===== Data section
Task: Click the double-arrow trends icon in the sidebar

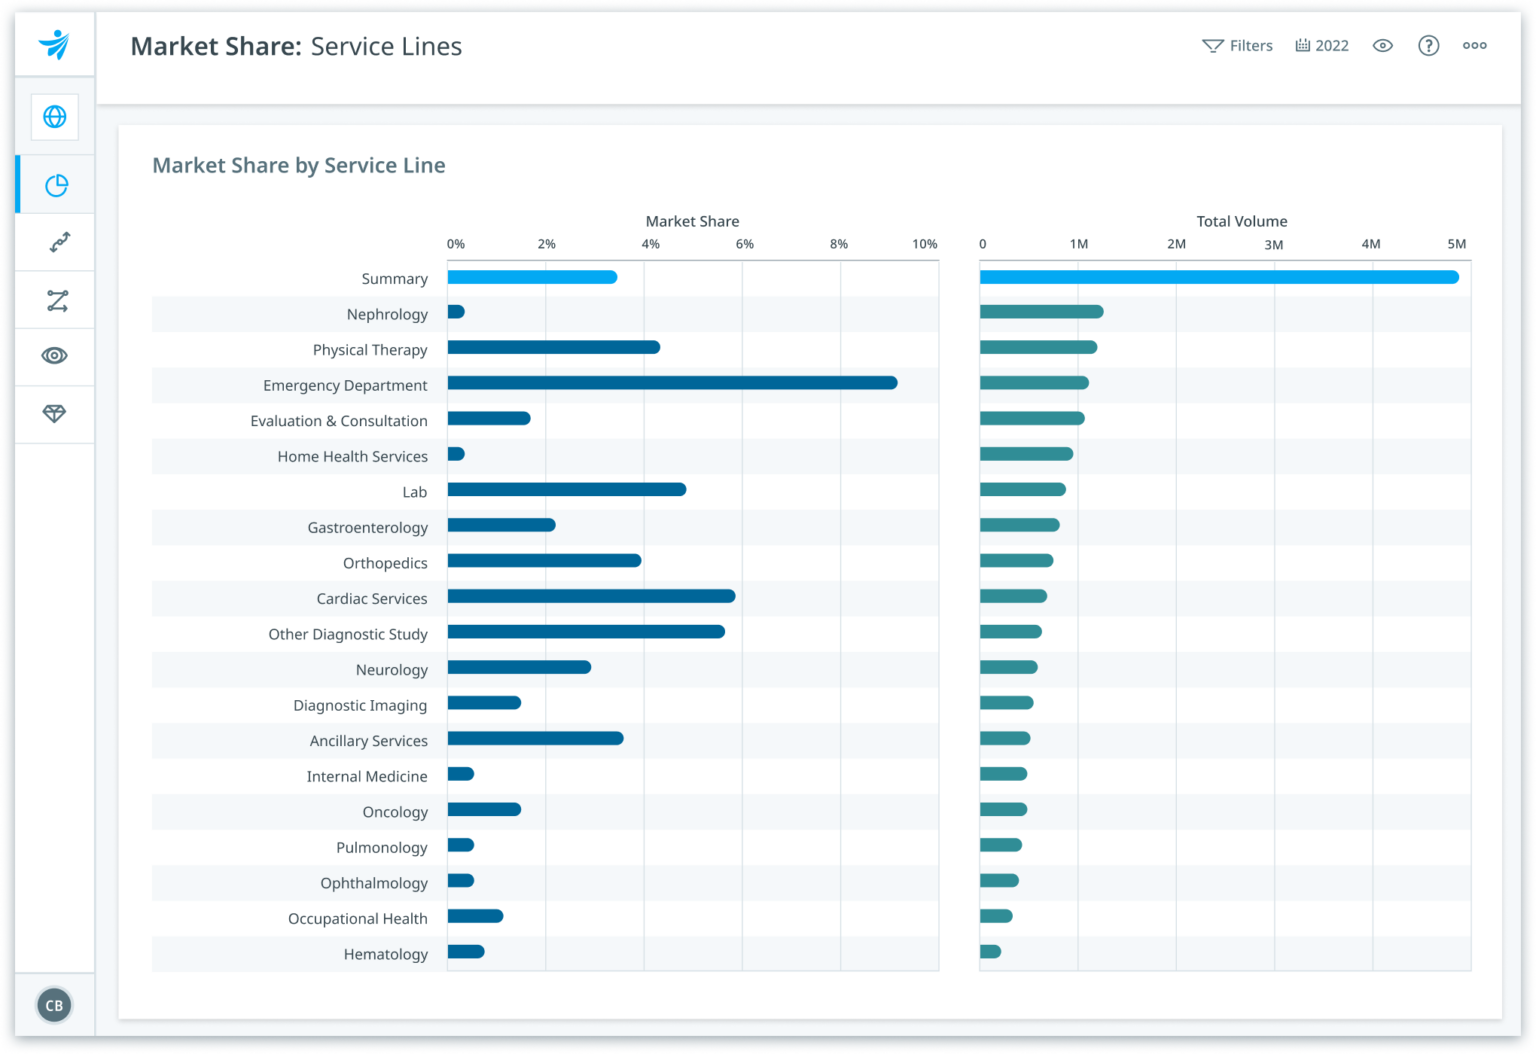Action: 57,242
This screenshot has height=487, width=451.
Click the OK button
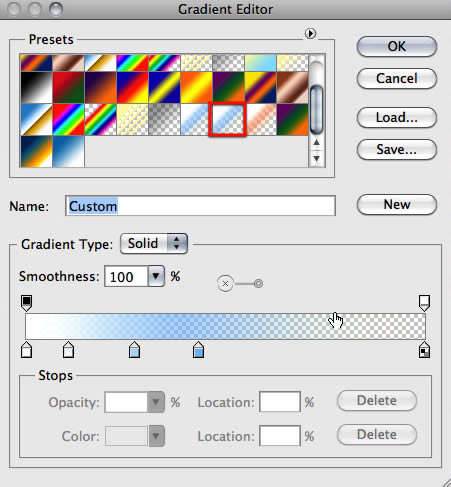pyautogui.click(x=397, y=46)
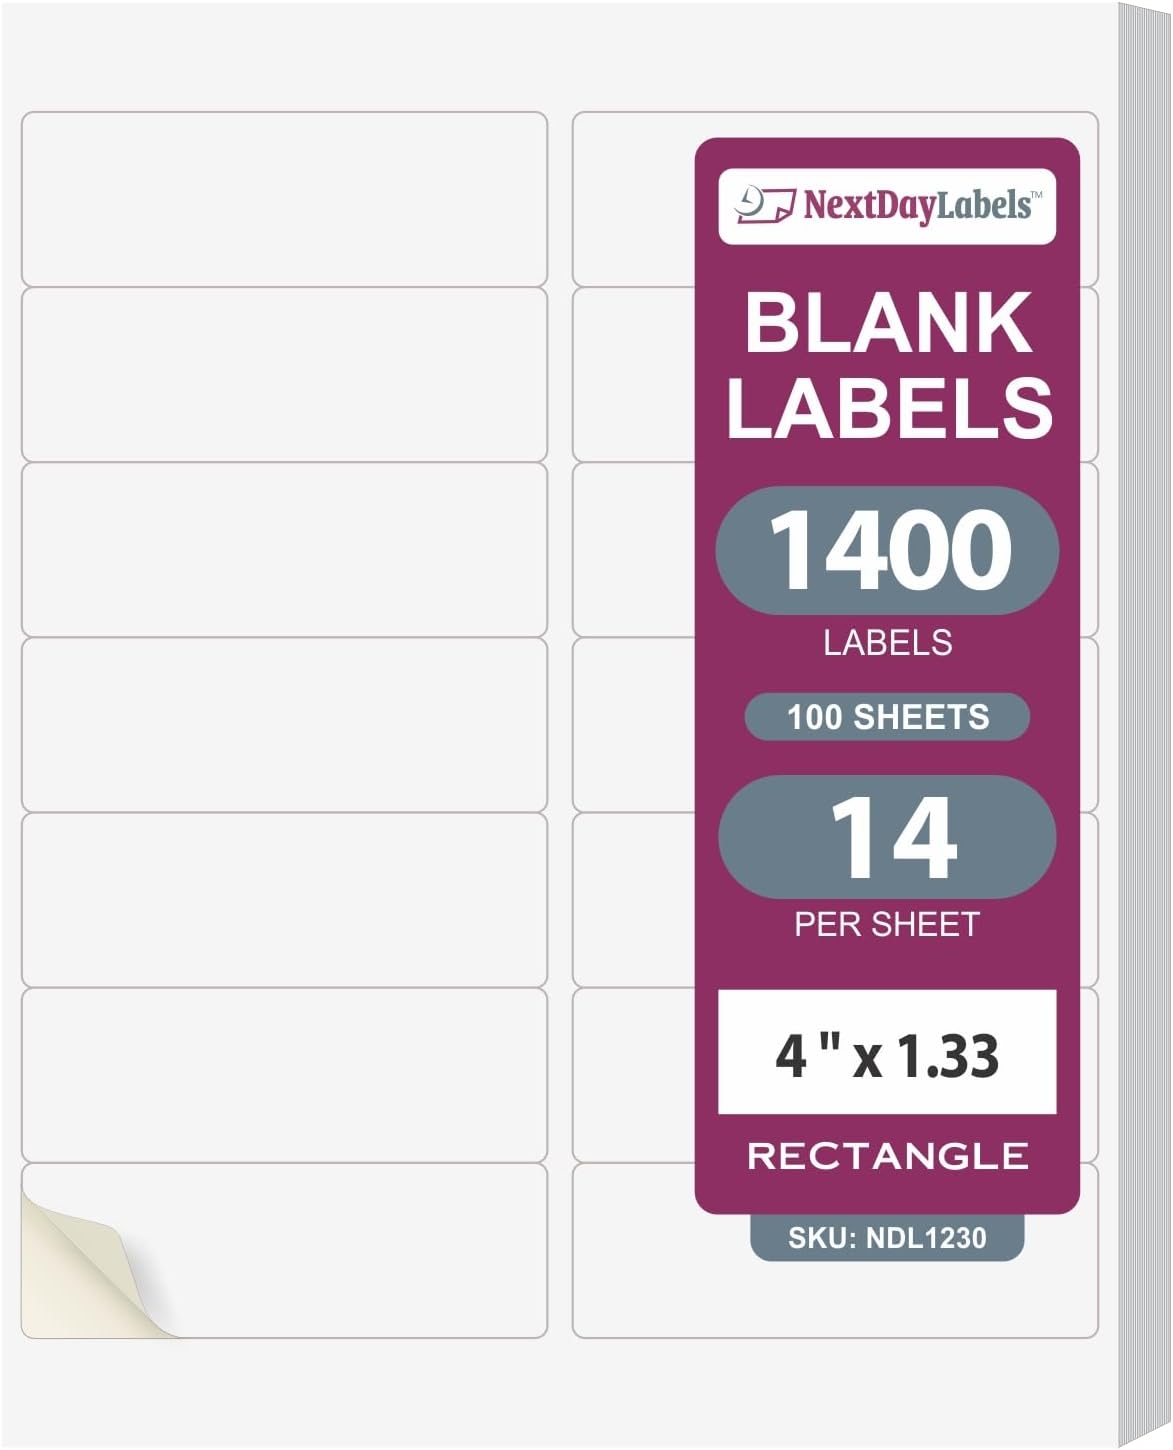The image size is (1173, 1450).
Task: Select the fourth label in the left column
Action: [x=284, y=725]
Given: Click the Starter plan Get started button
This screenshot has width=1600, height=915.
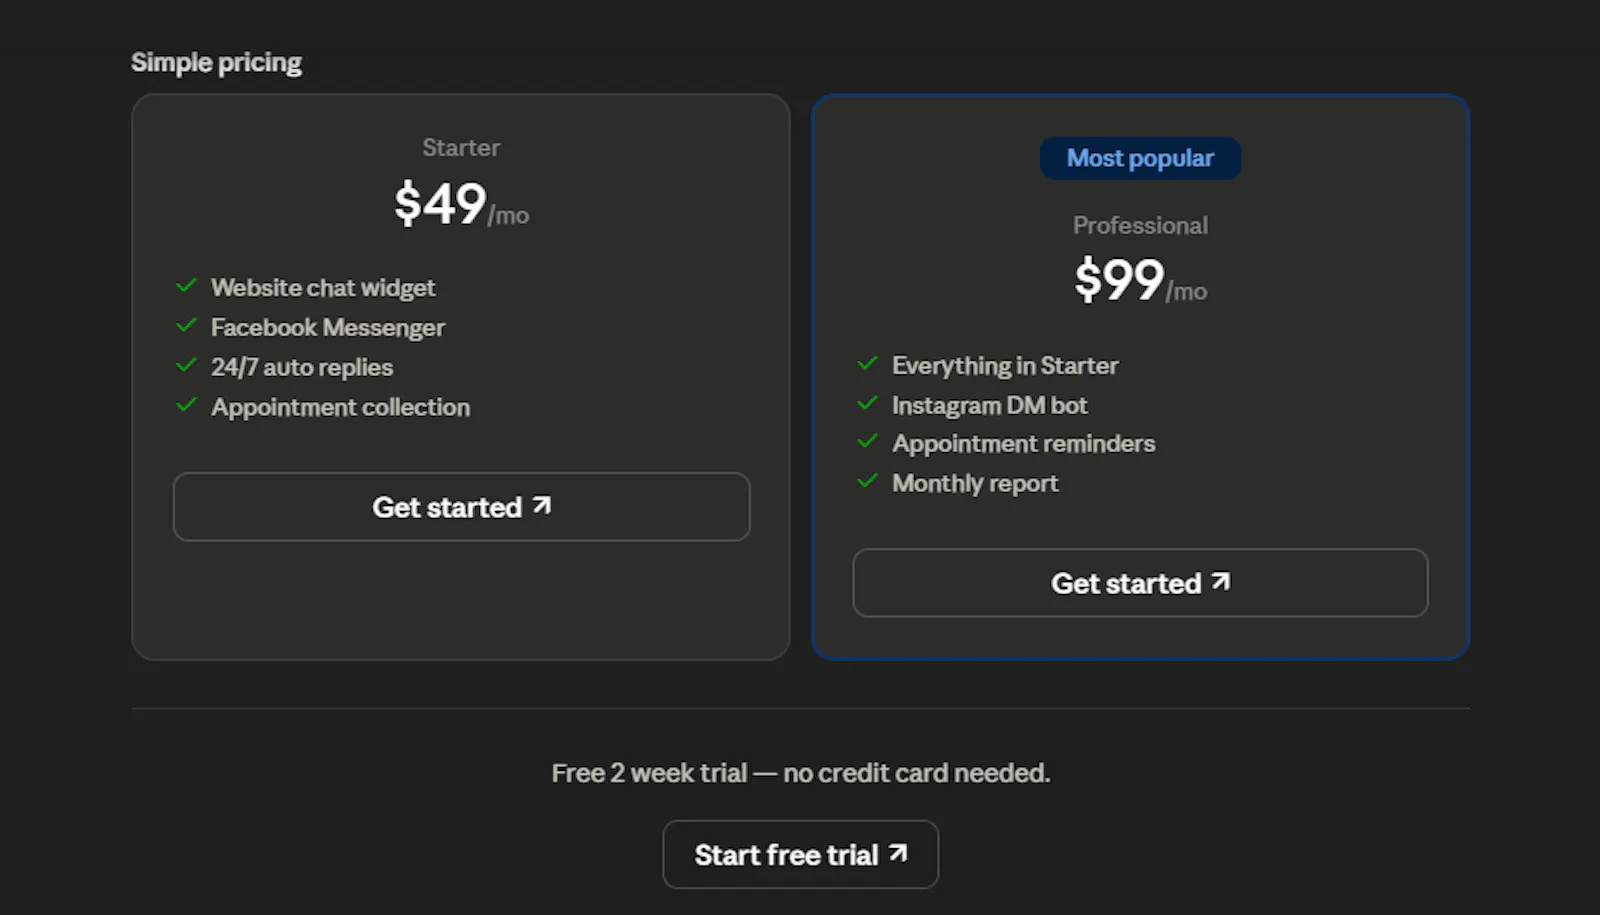Looking at the screenshot, I should [x=461, y=507].
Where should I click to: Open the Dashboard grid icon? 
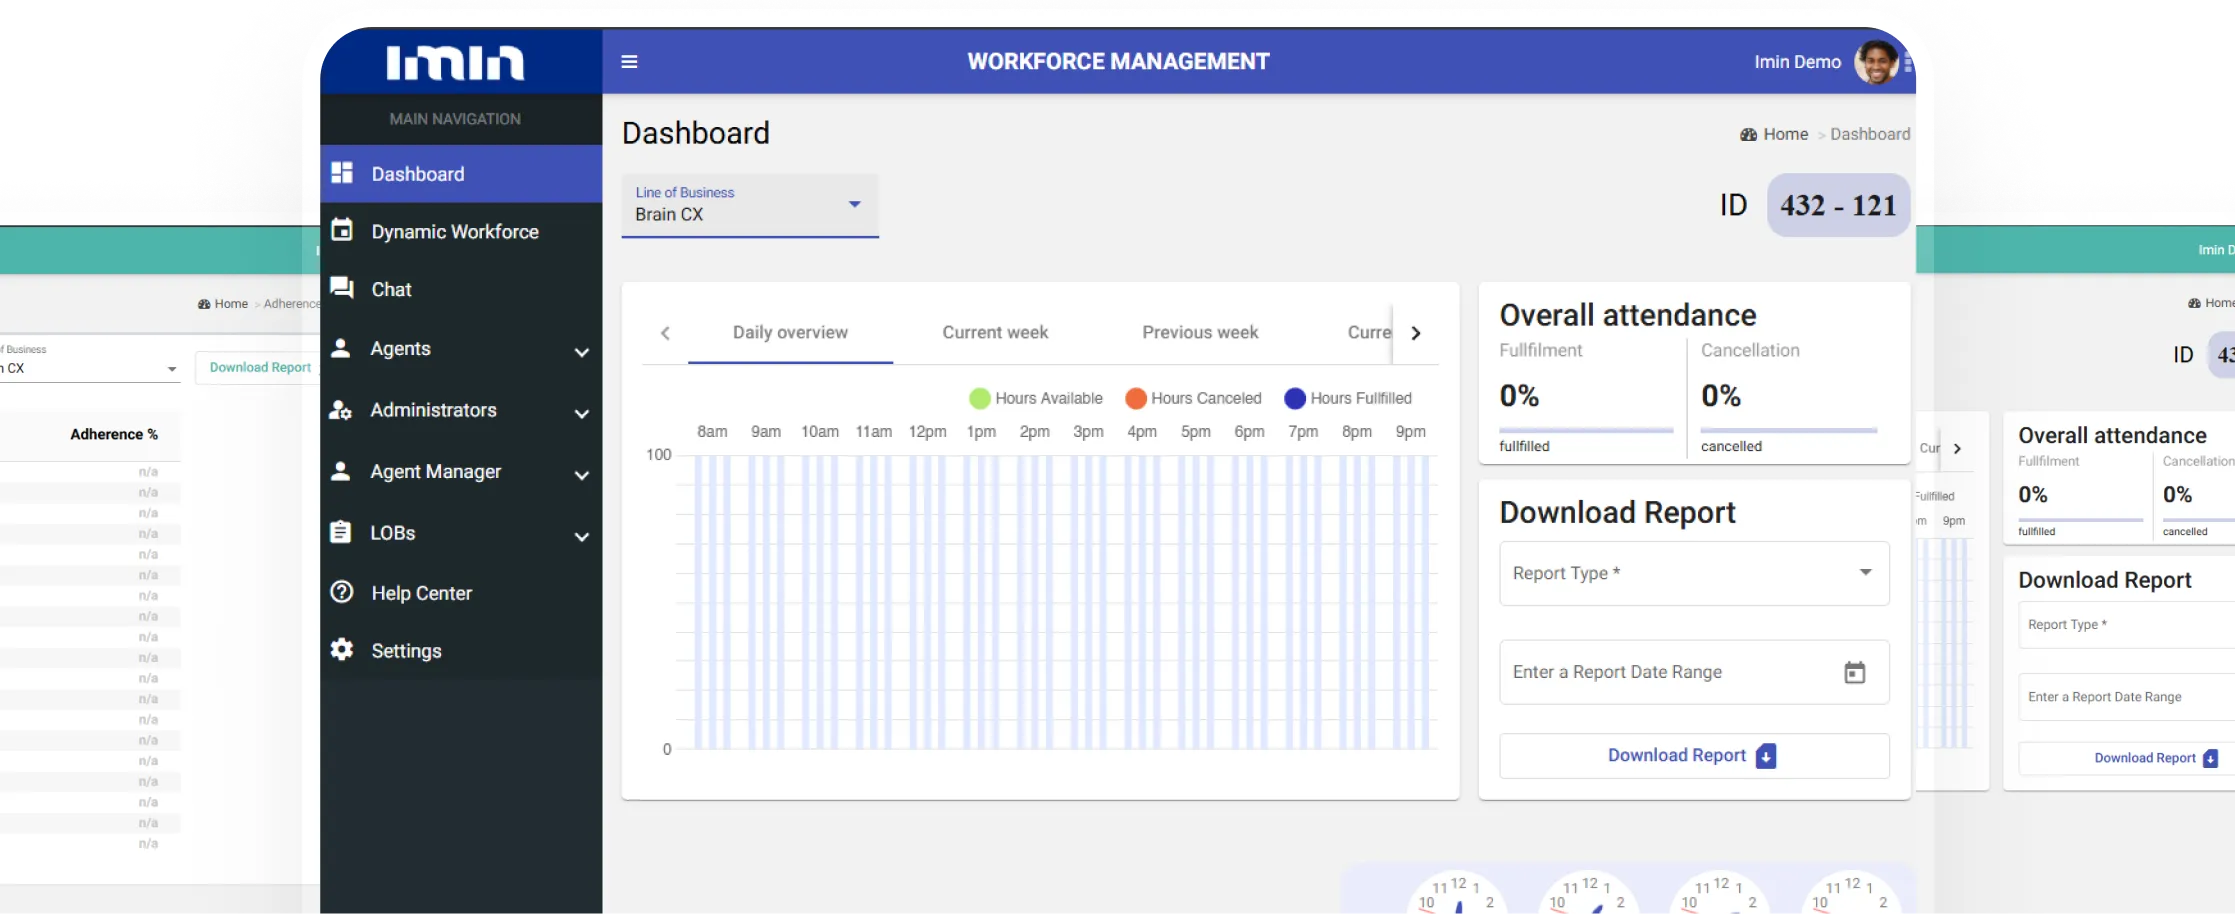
==========
- _What is asked_:
Copy these records line for line, leaving out the pictures.

- _Task solution_:
Task: Click the double-arrow trends icon in the sidebar

Action: 57,242
This screenshot has height=487, width=451.
Click the OK button
pyautogui.click(x=397, y=46)
The image size is (1173, 1450).
Task: Select the fourth label in the left column
Action: [x=284, y=725]
Given: Click the Starter plan Get started button
This screenshot has width=1600, height=915.
Looking at the screenshot, I should [x=461, y=507].
Where should I click to: Open the Dashboard grid icon? 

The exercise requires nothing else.